And not just space startups: the House passed a bill to allow non-accredited investors to invest up to ten grand in startups. This would undo some of the damage caused by Sarbanes-Oxley, though that still needs to be repealed as well (one of the many disasters of the Bush administration). It would also be a huge improvement over decades-long SEC rules that have prevented space entrepreneurs from easily raising funds. And yes, of course, there will be some bad deals. Caveat emptor.
And of course, it isn’t law yet. It still has to get through the Senate and signed by the president. I won’t hold my breath.
“It’s immoral to let a sucker keep his money.” – Canada Bill Jones
The article has it exactly backwards.
It says, “For the first time ordinary investors would be allowed to put up to $10,000 in small businesses that are not registered with the Securities and Exchange Commission” The “not” contained in the sentence is wrong. Under current law, anyone can invest anything they want in an offering that is not registered with the SEC. What the current law prohibits is small investors from participating in private placements through SEC registered member firms(brokerage houses). If one reads the plain text of the proposed statute, it allows non-accredited investors to participate in private offerings through an SEC registered member firm, i.e their local stock broker. Truly this is quite a watershed.
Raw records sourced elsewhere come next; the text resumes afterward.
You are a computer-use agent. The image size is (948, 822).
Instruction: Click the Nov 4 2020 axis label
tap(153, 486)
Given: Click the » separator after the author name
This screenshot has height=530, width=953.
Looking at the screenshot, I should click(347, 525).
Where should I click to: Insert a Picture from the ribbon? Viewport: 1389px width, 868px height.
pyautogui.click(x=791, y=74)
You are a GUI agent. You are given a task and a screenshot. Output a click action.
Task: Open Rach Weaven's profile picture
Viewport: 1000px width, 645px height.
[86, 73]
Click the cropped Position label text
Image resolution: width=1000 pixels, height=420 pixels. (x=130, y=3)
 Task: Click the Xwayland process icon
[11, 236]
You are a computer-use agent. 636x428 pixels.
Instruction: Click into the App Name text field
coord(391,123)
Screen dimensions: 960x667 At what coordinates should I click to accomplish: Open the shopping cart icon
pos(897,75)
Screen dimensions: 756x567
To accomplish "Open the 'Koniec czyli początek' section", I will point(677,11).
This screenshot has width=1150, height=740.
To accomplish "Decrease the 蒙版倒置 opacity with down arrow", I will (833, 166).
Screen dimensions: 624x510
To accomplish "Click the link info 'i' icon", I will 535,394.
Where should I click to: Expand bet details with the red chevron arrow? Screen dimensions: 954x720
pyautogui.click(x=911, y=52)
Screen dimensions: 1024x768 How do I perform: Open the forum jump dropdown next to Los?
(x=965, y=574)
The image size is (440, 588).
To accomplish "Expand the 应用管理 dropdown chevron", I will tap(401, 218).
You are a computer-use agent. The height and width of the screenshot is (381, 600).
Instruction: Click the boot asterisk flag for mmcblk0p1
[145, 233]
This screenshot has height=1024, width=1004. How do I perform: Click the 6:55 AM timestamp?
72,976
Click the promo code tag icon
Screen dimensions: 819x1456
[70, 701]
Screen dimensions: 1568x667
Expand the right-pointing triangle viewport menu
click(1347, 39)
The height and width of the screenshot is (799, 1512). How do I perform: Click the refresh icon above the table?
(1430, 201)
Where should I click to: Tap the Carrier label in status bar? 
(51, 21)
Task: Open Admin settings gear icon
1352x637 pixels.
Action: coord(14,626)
There is quite a bit of confusion, in the general public, about the specific legal meaning of “accredited investor” for the purpose of the Securities Act of 1933 – which applies only to member firms and their clients. I had a back and forth about this at Jon Goff’s blog not too long ago. I cut and paste some of the relevant text below. I start in reply to Jon’s query about why Reg D restricts private placements to accredited investors:
The ostensible purpose of Regulation D is to control brokers, not investors. Anybody can buy a private placement, not necessarily through a brokerage house. Only accredited investors can buy one through a broker.
“I still don’t get why we’re so concerned about protecting the 95th-98.75th percentiles from investment risks…”
With regard to that point, the purpose of Reg D is not to protect the bottom 98 percent but to capture the top two percent. This solely benefits the investment banking houses and brokerage houses who cater to them.
When I was a broker I would occasionally get a query from a client who wished to sell all or part of his own business. He would ask something like, “Do you know anyone who would invest in my auto repair business, it’s going great and I want to expand.”
I would politely reply, “Sorry, if I recommend any of my customers to you, that would be construed as a private placement. I can’t recommend your business/private placement to any of my customers who are not accredited investors. None of them are.”
He asks, “What can I do then? I only need a couple hundred thousand.”
Me, “I can refer you to the investment banking side, they can determine if your business is a good fit for any of our accredited investors and a private placement or they could underwrite a public offering for you”.
Him, “It’s only a couple hundred thousand, I am too small for them to mess with”.
Me, “I know, but the back office only wants me advising my customers to invest in things which generate commissions for the back office. If I refer you to any of my customers, the back office won’t make any money off the funds my customers invest with you.”